= Charles Mauron =

French translator

Charles Mauron (/fr/; 27 June 1899 – 5 December 1966) was a French translator of contemporary English authors, including E. M. Forster and Virginia Woolf, and a literary critic who made use of psychoanalytic literary criticism. He is noted for his books Aesthetics and Psychology (1935) and Des métaphores obsédantes au mythe personnel (1962). He was married from 1919 to 1949 to the writer Marie Mauron (1896–1986), and their home in Saint-Rémy-de-Provence became a focal-point in the inter-war years for their friends in the Bloomsbury Group.

== Biography ==
Charles Mauron was born in 1899 in Saint-Rémy-de-Provence, and attended the Lycée Thiers secondary school in Marseille. He achieved a diplôme d'études supérieures in chemistry from Aix-Marseille University, however failing eyesight prevented him from performing laboratory work, leading him to pursue his personal passion of literature instead.

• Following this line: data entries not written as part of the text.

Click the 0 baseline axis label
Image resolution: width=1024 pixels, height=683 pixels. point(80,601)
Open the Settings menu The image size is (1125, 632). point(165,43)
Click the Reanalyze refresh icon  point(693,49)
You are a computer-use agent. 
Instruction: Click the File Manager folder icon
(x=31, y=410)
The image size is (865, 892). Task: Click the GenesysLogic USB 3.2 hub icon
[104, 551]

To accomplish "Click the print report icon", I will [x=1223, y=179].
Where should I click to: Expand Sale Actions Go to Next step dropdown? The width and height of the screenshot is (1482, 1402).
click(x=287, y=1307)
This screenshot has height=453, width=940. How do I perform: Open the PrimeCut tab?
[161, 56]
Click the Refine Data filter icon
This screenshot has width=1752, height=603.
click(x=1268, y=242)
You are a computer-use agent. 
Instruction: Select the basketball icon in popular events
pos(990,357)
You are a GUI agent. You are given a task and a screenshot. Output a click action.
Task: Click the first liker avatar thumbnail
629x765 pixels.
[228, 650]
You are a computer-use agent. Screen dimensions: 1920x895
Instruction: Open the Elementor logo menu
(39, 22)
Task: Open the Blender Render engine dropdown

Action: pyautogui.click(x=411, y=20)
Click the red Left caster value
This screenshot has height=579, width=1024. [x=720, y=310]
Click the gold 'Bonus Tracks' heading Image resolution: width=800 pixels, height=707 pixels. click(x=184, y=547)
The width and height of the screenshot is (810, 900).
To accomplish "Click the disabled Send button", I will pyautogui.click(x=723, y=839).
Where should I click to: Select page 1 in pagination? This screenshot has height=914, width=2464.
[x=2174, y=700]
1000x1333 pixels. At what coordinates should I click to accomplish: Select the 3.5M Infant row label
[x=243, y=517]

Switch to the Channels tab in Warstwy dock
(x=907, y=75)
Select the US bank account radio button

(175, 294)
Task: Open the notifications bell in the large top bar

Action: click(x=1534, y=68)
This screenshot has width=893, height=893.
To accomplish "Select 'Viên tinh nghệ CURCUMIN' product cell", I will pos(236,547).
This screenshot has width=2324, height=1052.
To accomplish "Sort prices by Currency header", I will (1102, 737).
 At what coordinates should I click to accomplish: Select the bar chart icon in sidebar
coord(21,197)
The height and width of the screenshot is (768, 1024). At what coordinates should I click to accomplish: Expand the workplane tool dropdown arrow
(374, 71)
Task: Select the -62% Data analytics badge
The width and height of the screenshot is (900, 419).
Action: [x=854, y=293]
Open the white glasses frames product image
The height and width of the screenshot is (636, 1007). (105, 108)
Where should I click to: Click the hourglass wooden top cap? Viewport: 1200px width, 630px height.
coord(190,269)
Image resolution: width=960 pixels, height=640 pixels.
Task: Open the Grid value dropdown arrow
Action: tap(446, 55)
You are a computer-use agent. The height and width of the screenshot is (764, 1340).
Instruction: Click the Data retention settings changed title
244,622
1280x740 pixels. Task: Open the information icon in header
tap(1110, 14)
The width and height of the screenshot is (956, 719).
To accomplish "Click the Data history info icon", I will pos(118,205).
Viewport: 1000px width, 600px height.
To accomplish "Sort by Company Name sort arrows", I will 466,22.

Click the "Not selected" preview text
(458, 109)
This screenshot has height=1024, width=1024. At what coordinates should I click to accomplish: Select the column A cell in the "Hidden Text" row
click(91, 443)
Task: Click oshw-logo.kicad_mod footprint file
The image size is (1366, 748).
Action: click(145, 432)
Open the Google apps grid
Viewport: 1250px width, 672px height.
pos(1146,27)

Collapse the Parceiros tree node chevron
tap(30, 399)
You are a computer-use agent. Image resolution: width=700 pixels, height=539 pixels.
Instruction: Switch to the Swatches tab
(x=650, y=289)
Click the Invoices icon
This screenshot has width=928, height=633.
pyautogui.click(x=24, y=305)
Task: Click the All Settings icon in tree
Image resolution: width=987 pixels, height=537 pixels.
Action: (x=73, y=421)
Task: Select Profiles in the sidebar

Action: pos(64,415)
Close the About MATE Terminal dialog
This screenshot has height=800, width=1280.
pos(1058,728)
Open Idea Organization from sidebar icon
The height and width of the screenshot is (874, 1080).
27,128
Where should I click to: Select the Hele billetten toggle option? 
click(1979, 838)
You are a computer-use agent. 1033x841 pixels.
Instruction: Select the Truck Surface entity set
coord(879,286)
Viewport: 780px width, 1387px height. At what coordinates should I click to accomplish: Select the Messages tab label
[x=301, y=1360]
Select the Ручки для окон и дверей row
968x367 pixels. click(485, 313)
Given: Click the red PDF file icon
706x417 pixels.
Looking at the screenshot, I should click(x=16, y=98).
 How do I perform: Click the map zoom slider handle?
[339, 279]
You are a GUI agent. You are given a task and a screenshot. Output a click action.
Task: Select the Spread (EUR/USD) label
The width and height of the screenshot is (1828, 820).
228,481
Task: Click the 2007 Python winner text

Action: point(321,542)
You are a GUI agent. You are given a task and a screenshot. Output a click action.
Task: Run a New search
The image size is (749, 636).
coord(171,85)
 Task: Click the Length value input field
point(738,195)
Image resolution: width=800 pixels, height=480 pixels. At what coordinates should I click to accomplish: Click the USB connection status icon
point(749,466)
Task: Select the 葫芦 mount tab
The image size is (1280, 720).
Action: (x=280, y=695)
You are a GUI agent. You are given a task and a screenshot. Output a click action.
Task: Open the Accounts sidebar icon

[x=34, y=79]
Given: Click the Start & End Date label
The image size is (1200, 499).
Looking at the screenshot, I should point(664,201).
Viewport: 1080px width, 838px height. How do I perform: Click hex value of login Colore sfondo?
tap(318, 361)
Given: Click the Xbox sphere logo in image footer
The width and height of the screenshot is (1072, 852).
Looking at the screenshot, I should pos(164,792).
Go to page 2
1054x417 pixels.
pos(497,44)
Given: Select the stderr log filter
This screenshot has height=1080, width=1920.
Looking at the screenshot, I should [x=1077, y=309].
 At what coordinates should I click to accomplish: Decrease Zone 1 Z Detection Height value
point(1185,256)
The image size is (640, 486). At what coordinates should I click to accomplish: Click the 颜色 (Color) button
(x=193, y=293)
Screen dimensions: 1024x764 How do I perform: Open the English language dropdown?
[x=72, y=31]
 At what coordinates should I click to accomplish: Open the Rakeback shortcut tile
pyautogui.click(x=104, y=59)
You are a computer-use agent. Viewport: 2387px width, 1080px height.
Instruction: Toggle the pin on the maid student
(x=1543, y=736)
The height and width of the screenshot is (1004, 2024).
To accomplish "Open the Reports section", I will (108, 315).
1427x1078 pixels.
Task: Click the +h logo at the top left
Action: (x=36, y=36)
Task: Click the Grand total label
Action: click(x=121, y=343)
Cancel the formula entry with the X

He died in Saint-Rémy-de-Provence and is buried in its cemetery.

==Psychocriticism==
In 1963, Charles Mauron conceived a structured method to interpret literary works via psychoanalysis. The study implied four different phases:
1. The creative process is akin to dreaming awake: as such, it is a mimetic, and cathartic, representation of an unconscious impulse or desire that is best expressed and revealed by metaphors and symbols.
2. Then, the juxtaposition of a writer's works leads the critic to define symbolical themes.
3. These metaphorical networks are significant of a latent inner reality.
4. They point at an obsession just as dreams can do. The last phase consists in linking the writer's literary creation to his own personal life.

The author cannot be reduced to a ratiocinating self: his own more or less traumatic biographical past, the cultural archetypes that have suffused his "soul" ironically contrast with the conscious self, The chiasmic relation between the two tales may be seen as a sane and safe acting out. A basically unconscious sexual impulse is symbolically fulfilled in a positive and socially gratifying way, a process known as sublimation.